**Challenge**
Transcribe the blog post about Headless Horseman kills below word for word, taking everything from "So I hit an" down to "of this story.".

**Text extract**
Wednesday, October 30, 2013

400 Headless Horseman Kills, and Still No Mount

So I hit an interesting milestone last night.  Based on data previously reported on this blog and in a few spreadsheets I'd kept in various places, I was able to calculate that last night represented my 400th Headless Horseman kill across my various toons.  This number may be low by 10 or so kills, because in 2008 and 2009, prior to the introduction of the use of the dungeon finder tool for taking on the Horseman, I likely did defeat the Horseman a handful of times by actually assembling a group and traveling to the instance.  But I'm guessing it wasn't more than a handful, so we'll ignore it for purposes of this story.

So, 400 kills.  No mount.  Frustrating yes.  What are the chances?  Which of course prompted the follow up identical question, seriously, what actually are the chances?  And now it starts to involve some math.

I'm going to start with the assumption that the reported drop rate on wowhead is correct, or at least close to it.  They're reporting it as 0.5%.  To calculating the odds of "not" having something happen a certain number of times in a row is actually pretty straightforward.  You take 1 - (chances of it happening), which in this case is 99.5%, to get the probability of it "not" happening.  You then raise that number to the power of n, where n= the number of attempts.  So in my example, this would be 99.5% to the 400th power, which is 13.5%.

So if the drop rate is accurate, there's a 13.5% probability that I would kill the Horseman 400 times and have no mount to show for it.  Which is not as low as I thought it might be.

**Data shown**
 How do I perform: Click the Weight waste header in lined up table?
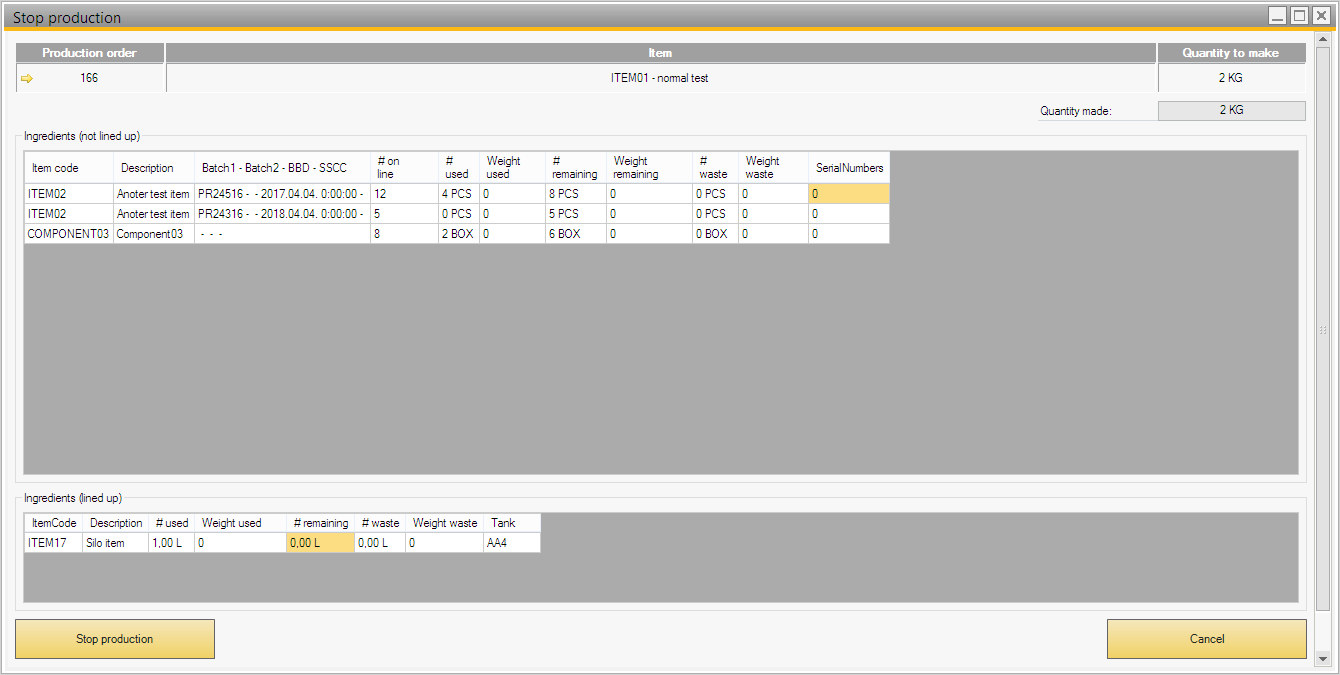click(x=444, y=523)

**Output of the task**
So I hit an interesting milestone last night.  Based on data previously reported on this blog and in a few spreadsheets I'd kept in various places, I was able to calculate that last night represented my 400th Headless Horseman kill across my various toons.  This number may be low by 10 or so kills, because in 2008 and 2009, prior to the introduction of the use of the dungeon finder tool for taking on the Horseman, I likely did defeat the Horseman a handful of times by actually assembling a group and traveling to the instance.  But I'm guessing it wasn't more than a handful, so we'll ignore it for purposes of this story.